My life seems divided into two parts: Before Birding and After Birding. Seeing a Black-capped Chickadee on March 2, 1975 seems the precise moment when everything changed. After that, I could walk on the Michigan State campus or in my hometown, in the exact same places that I’d walked a hundred or even a thousand times before, and it was all entirely new. Sure, I’d always been noticing lovely things, but suddenly there were so many more lovely things: Chimney Swifts flying overhead, juncos darting up from the gravel along the edge of the street where I grew up, White-throated Sparrows singing their amazing Old Sam Peabody, Peabody, Peabody from the shrubbery, and those wonderful little chickadees all over the place. How had I never noticed any of this before?   

I went out birding a lot that first spring, ending the season with 40 species on my lifelist. Now I’ve seen over 2100. That’s a very short lifelist by serious world birder standards, but it’s something I’d never have been able to conceive of in 1975. I am often jolted with the realization of how very lucky and blessed and rich I am to have experienced so many birds.  

Of course, every time you add a lifer, that’s one more bird you’ve already seen, by definition making it no longer “new” the next time you see it. Except that newness really is in the eyes of the beholder. I’d actually seen a Blue Jay long before I added that species to my lifelist on March 23, 1975. When I was about seven, so around 1957, my family spent a week in Lake Geneva, Wisconsin. One morning I heard squawking in a tree, looked up, and there it was—a gorgeous, unmistakable Blue Jay, which I recognized from my Little Golden Activity Book: Bird Stamps. Like the cardinals I already knew so well from my own neighborhood, the Blue Jay was on the cover of that book, and the memory of the one I saw in real life was instantly and firmly impressed in my brain.   

Little Golden Activity Book: Bird Stamps

My lifer was equally thrilling, calling to mind that first Blue Jay, and this one was just as close but now seen through binoculars, making it even more gorgeous. Now, 45 years later, I’m very often struck anew by their beauty, intelligence, and spunkiness—I wonder if I’ve ever looked at a Blue Jay without smiling.   

My personal friendly Blue Jay

This month, October 2020, started with a full moon, and there will be another full moon on Halloween. When there are two full moons within the same calendar month, the second is called a “blue moon,” and once every blue moon I declare that month National Blue Jay Awareness Month.
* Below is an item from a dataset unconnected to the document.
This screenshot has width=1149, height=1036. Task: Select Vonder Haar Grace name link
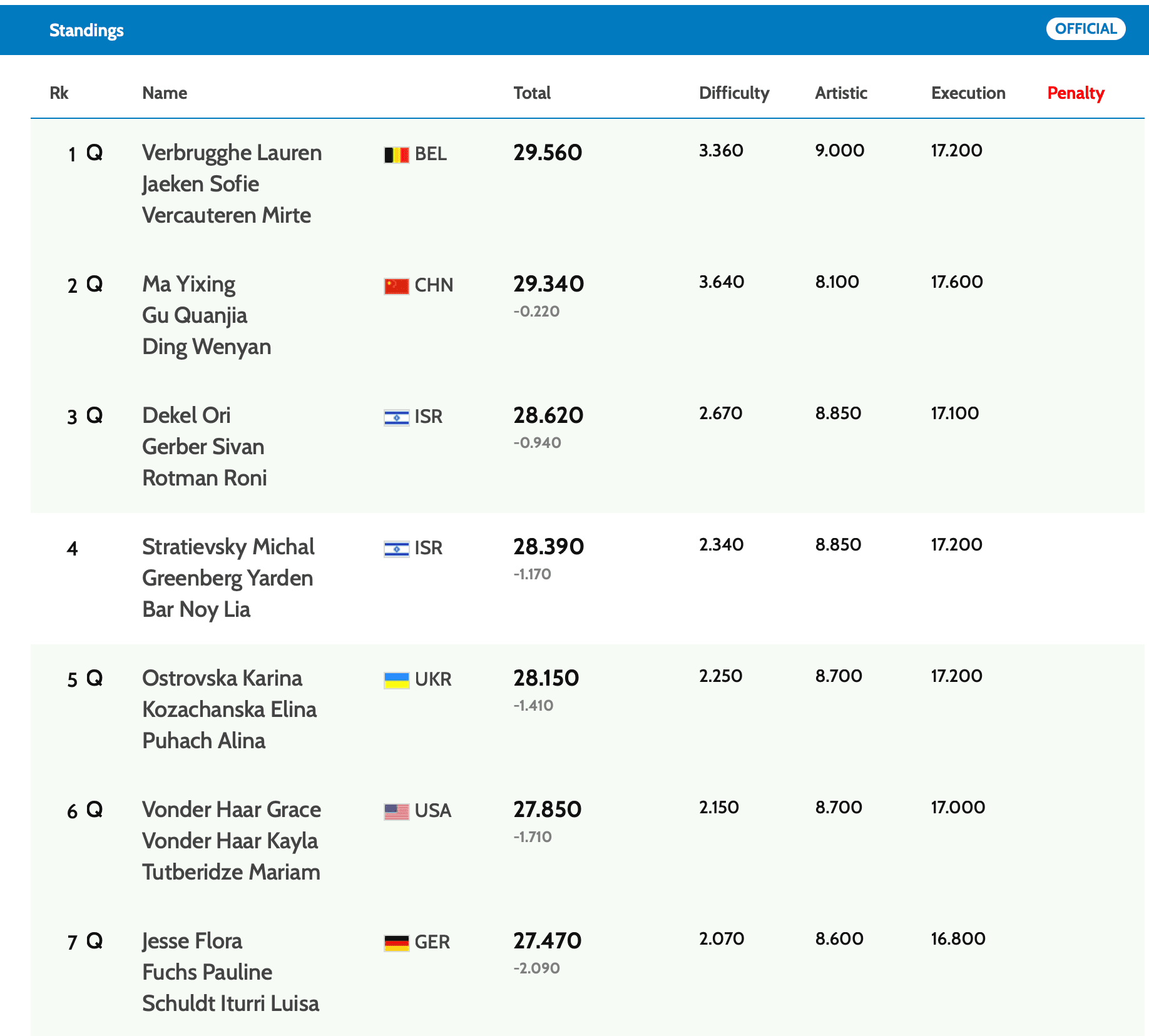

And most appropriately, this month is at the tail end of an extraordinary Blue Jay migration season here in Duluth. Over 50,000 have been counted flying past Hawk Ridge, just above my neighborhood, since September 1. From my yard I’ve photographed as many as 19 in my tray feeder at one time.   

At least 19 Blue Jays plus one on the squirrel baffle

Because I’ve been stuck at home since March, this happens to be the year I’ve taken more photographs of Blue Jays than ever before, and caught some cool behaviors and plumages I’d never before captured in photos. I won’t be devoting every October program to Blue Jays—I’ve talked about them plenty already this year—but will be sharing some genuinely awesome things about them now and then this month.   

Recapturing awe in our daily lives can be difficult during a pandemic. But paying closer attention to even the most everyday birds as Blue Jays can help us get through hard times. As the study about “awe walks” confirms, noticing the beautiful within our everyday lives takes us out of ourselves for a moment and lightens our spirits, something we all need right about now. Stay safe and well, dear reader.